As Robin Szabo, president of Szabo Associates media collection professionals and a past member of MFM’s board of directors recently observed, the economic realities in recent years have compelled advertisers, agencies and media to rethink some of their traditional practices for compensation and payment liability.
One tangential benefit of this reevaluation, according to Szabo, has been to dispel old myths about how agencies operate. Eliminating these misperceptions can help media companies develop better compensation and credit liability practices that protect their own interests while fostering a win-win relationship with these valuable industry players.
Applying his knowledge of the credit and collections marketplace, Szabo identified seven commonly held beliefs about ad agencies that he says fly in the face of reality:
Myth No. 1: All advertising agencies that purchase media have adopted the “Sequential Liability” position.
Szabo reminds us it was in 1991, 20 years ago, that the American Association of Advertising Agencies (4A’s) recommended to its members that they adopt a Sequential Liability position. As defined by the 4A’s, the policy states that the agency shall be solely liable for payment of all media invoices if the agency has been paid for those invoices by the advertiser; prior to payment to the agency, the advertiser shall be solely liable.
While many 4A’s members, particularly larger agencies, have adopted the Sequential Liability position, Szabo reports that there actually are more than 15,000 U.S. advertising agencies routinely purchasing media that have not done so. In many instances, these agencies have accepted the media providers’ terms and conditions. Often these include a Joint and Several Liability position, which holds all parties — the advertiser, agency, and buying service (if applicable) — liable until media receives payment. This is the policy currently endorsed by MFM and its BCCA subsidiary.
Myth No. 2: Advertising agencies need more time than direct accounts to pay for media purchases.
As Szabo points out, agencies typically bill their clients on estimate — either on credit with 30-day terms or cash-in-advance — at the time the media order is placed. Most agency invoices should have been paid by the time the agency receives media invoices.
Myth No. 3: An advertising agency’s sole compensation is the standard 15% agency commission, received when the agency purchases media.
There was a time when media commissions were the predominant method of agency compensation. According to Szabo, this method was based on the idea that the agency, as a result of its efforts on behalf of the advertiser, would profit as the advertiser’s business grew. The reverse would also be true, with agency revenues stagnating or dropping if the advertiser’s business failed to grow and media budgets shrank.

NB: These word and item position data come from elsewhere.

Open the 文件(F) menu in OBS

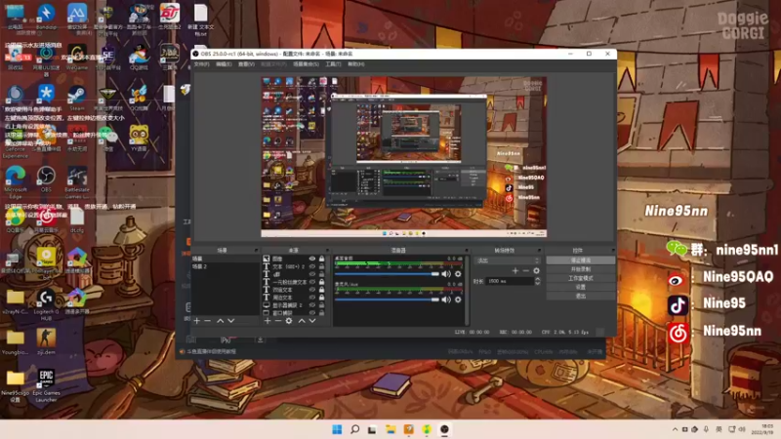pos(202,64)
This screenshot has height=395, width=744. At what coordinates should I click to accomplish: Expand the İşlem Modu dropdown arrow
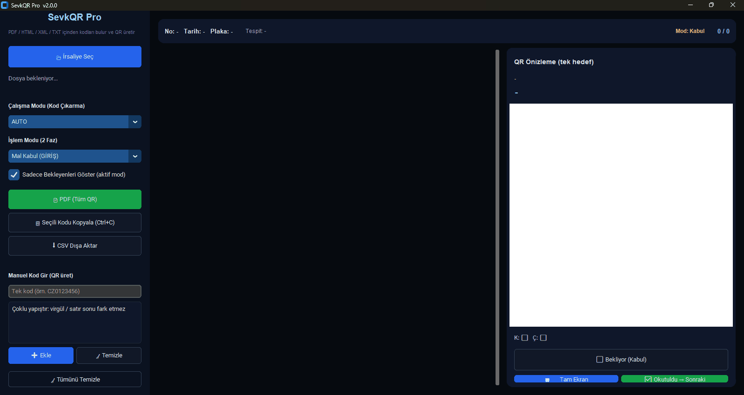point(135,156)
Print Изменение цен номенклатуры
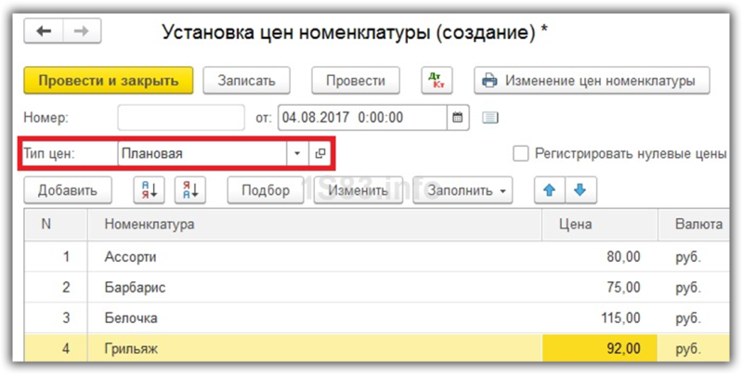Viewport: 743px width, 375px height. (x=592, y=81)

However, as media costs began to soar in the late 1980s, particularly for television, advertisers that were paying huge commissions to their agencies began to revisit their agency compensation arrangements. In addition, many national agencies had become parts of publicly traded holding companies, making it more important to deliver on predictable revenues.

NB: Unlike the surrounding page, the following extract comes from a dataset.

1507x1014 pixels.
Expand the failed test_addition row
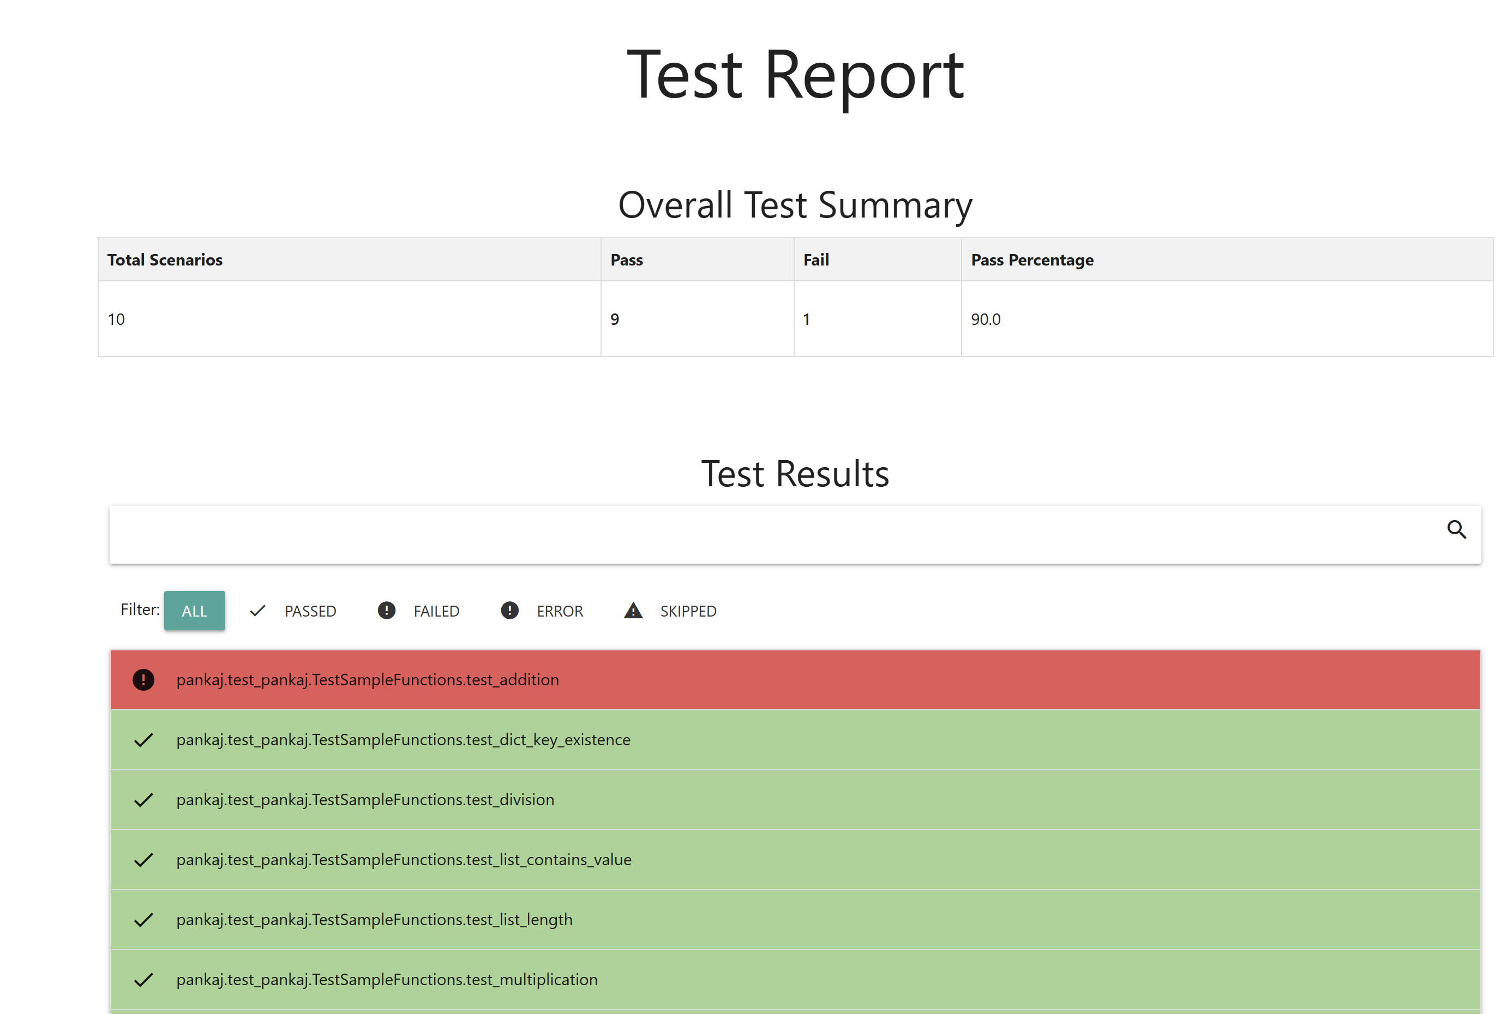(795, 680)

Given this, there has been a shift toward alternative compensation models. Szabo says these include a fee-based model, which takes into consideration such activities as hourly rates, project fees or monthly retainers; “value-based compensation,” which links the agency’s compensation entirely to the value it provides the advertiser; and a “performance incentives” model, which usually adds an incentive bonus to a fee-based or commission-based structure.
A 2010 survey of major marketers by the Association of National Advertisers illustrated how these newer approaches have eroded the agency’s reliance on media commissions. Traditional commissions now account for only 3% of compensation plans.
Myth No. 4: Since the advertising agency checks the creditworthiness of the advertiser, the media provider doesn’t need to.
“Determining the advertiser’s creditworthiness can save you a lot of grief if nonpayment occurs,” Sabo advises. Unlike in the situation of a Joint and Several liability position, where media companies can pursue any and all parties involved until the invoice is paid, the Sequential Liability position means the agency isn’t obligated to pay for the media buy if it hasn’t been paid by the advertiser. In this scenario, Szabo warns, the chances of getting payment directly from the advertiser are severely diminished if the advertiser has gone bankrupt or is facing deep financial distress.
Under a Joint and Several Liability position however, if the agency goes out of business, the station may still be able to seek payment from the advertiser, even when the agency had received payment from the advertiser, since the advertiser received a benefit from the media buy. In any case he recommends (and so do I), the additional protections afforded by evaluating the creditworthiness of both the agency and advertiser are well worth the extra effort.